Confirm the problem with spaces.
This is my sample pdf.
And no spaces in pdfjs viewer / renderer
Copy/paste like one big word.
Testpdfsandwich.pdf

DJArty on 19 Feb 2018

👍1

Hey @timvandermeij any update on this, I am facing this issue too.

Maheshme on 2 Aug 2019

https://github.com/mozilla/pdf.js/blob/070f2d32ada10bd877bdfd6cae2a2179a20a9930/src/core/evaluator.js#L1247-L1248

By fixing someone replace all space character in chunk, so repair to
str: (normalizeWhitespace ? replaceWhitespace(bidiResult.str) + ' ' : bidiResult.str),
Actually, it work for me

Lyn203 on 12 Sep 2019

😕2 👍2 👎1

@Lyn203 it's working for me too. Did you do a PR to fix this ?

zagoa on 12 Sep 2019

Actually, i didn't ready understand deep all of this logic, so maybe it affect other place.

Lyn203 on 13 Sep 2019

I remembered why i repair this line, in case normalizeWhitespace, some one replaceWhiteSpace, so str lost space character between chunks. I want to do a PR but how?

Lyn203 on 13 Sep 2019

after make a space every chunk, i see an issue. Like file https://github.com/mozilla/pdf.js/files/1663608/p16.pdf example of @brookhong, some chunk is not right :
In v en tors ha v e long dreamed of creating mac hines that think. This desire dates bac k to at least the time of ancien t Greece. The m ythical figures Pygmalion, Daedalus , and Hephaestus ma y all be interpreted as legendary in v en tors, and Galatea, T alos, and P andora may all b e regarded as artificial life ( , Ovid and Martin 2004 Spark es 1996 T andy 1997 ; , ; , ).

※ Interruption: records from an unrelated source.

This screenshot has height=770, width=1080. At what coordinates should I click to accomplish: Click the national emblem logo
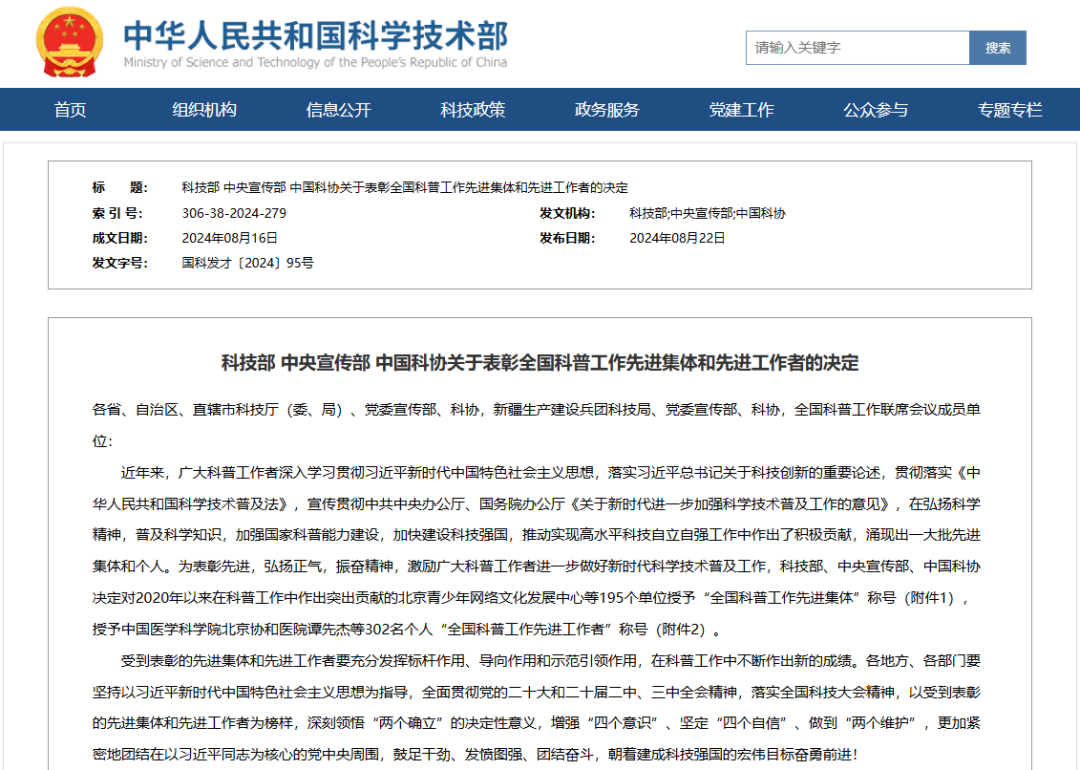68,42
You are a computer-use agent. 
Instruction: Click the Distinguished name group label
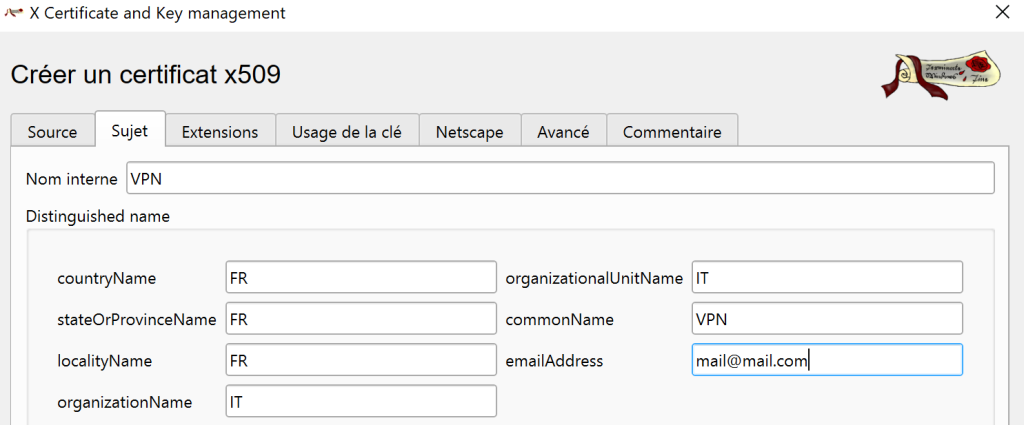98,216
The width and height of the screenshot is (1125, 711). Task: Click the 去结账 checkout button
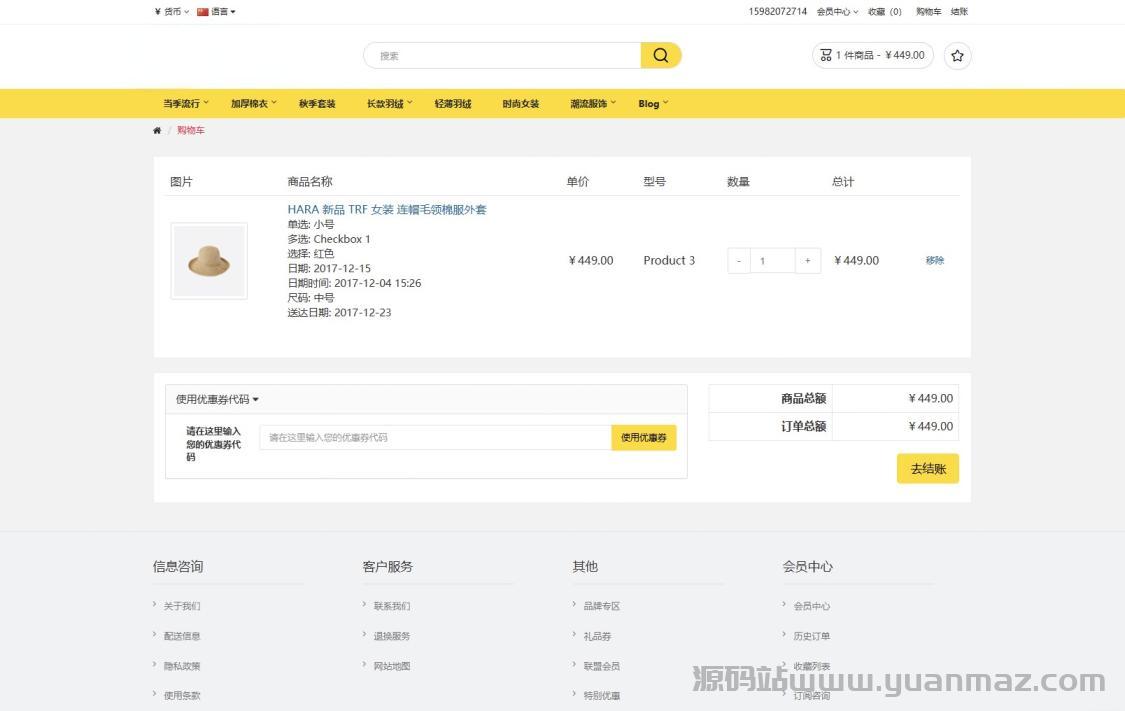[927, 468]
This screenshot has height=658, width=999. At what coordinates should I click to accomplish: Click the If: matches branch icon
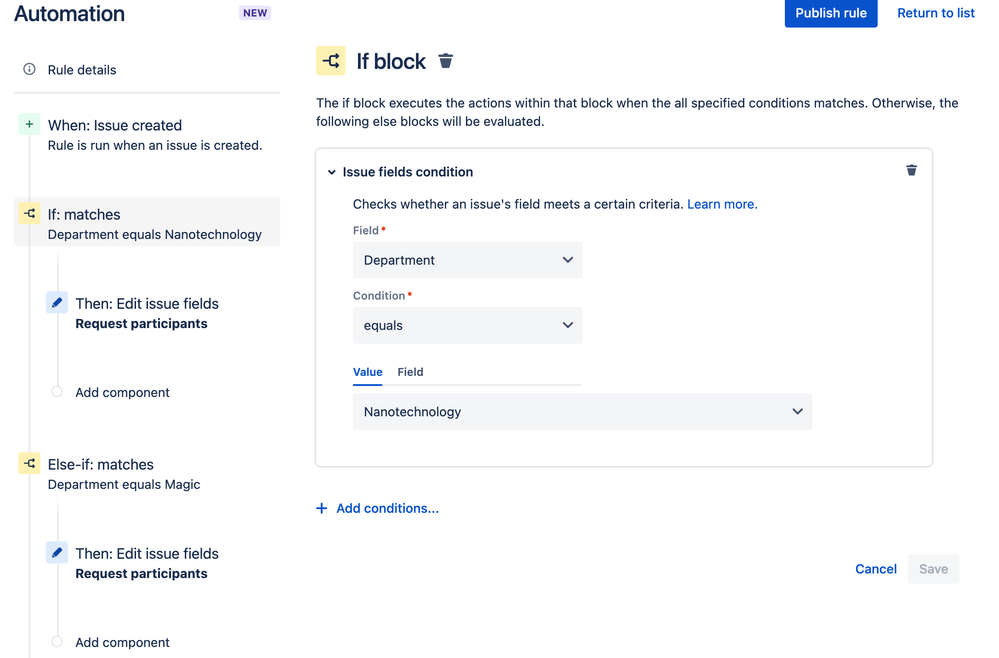click(29, 214)
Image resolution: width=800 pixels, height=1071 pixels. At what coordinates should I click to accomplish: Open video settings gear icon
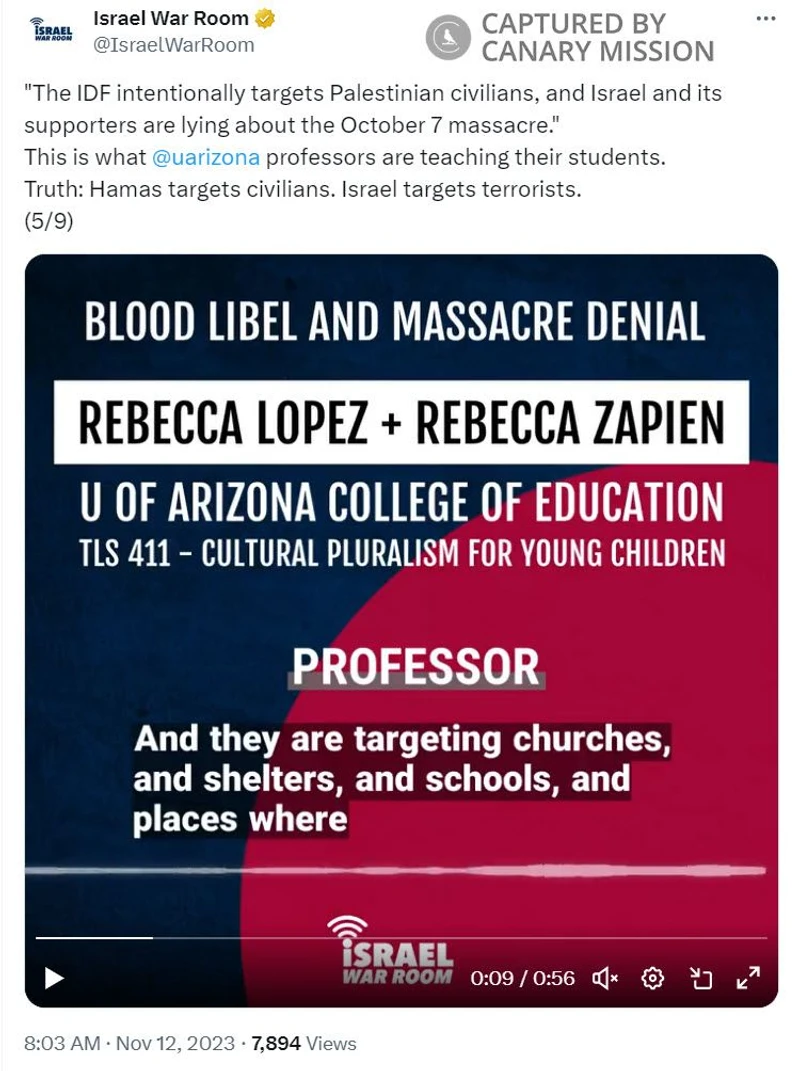[653, 977]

and some characters in ( , Ovid and Martin 2004 Spark es 1996 T andy 1997 ; , ; , ). is located wrong.
textContentItem may be scaling slightly wrong in some case.

Lyn203 on 13 Sep 2019

also search works incorrect with this issue

Andrew3005 on 20 Dec 2019

any improvements about it @timvandermeij ?
I have issues with hebrew - especially with hebrew letters with dots

Andrew3005 on 20 Dec 2019

Encountering this with https://www.ncsc.gov.uk/files/NCSC%20advisory%20-%20CNI%20Supply%20Chain.pdf page 13

Firefox 71
ff71_pdf_selectedtext_no_spaces

the spaces appear to be there but aren't even selectable in the span section, hence it only selects the text

Chrome's viewer has spaces, as expected

wesinator on 5 Jan 2020

I have the same problem, spaces are missing in copied text using pdf.js and Firefox 75.0. Copying works correctly with Evince on Ubuntu and the Edge viewer on Windows 10. The document is produced by ABBYY Fine Reader.

http://klevas.mif.vu.lt/~valentas/pdf_js_spaces.pdf.

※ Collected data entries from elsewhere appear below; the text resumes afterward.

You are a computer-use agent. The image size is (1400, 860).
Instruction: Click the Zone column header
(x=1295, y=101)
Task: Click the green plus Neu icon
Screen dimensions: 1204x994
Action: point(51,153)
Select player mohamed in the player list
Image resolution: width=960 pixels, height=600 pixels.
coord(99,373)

valentas-kurauskas on 10 Apr 2020

👍1

https://github.com/mozilla/pdf.js/blob/070f2d32ada10bd877bdfd6cae2a2179a20a9930/src/core/evaluator.js#L1247-L1248

By fixing someone replace all space character in chunk, so repair to
str: (normalizeWhitespace ? replaceWhitespace(bidiResult.str) + ' ' : bidiResult.str),
Actually, it work for me

But the chunk division is not proper. The complete word is placed into multiple span tags. So if we add space that makes the text meaning less again

Manisha333 on 9 Jun 2020

Encountering this with https://www.ncsc.gov.uk/files/NCSC%20advisory%20-%20CNI%20Supply%20Chain.pdf page 13

Firefox 71

the spaces appear to be there but aren't even selectable in the span section, hence it only selects the text

Chrome's viewer has spaces, as expected

No even the chrome viewer is facing the issue

Manisha333 on 9 Jun 2020

We are running into this problem using ABBYY, as reported elsewhere in this issue.

I have noticed the following difference when using PDF.js on a PDF that was OCRd by both ABBYY and Acrobat Pro:

I'm not sure what "composite" means but it seems related to font encoding, PDF.js ends up on different code paths when composite is true vs false. Does this suggest a possible workaround for using PDF.js on ABBYY OCR output? (I'm also asking ABBYY the same question.)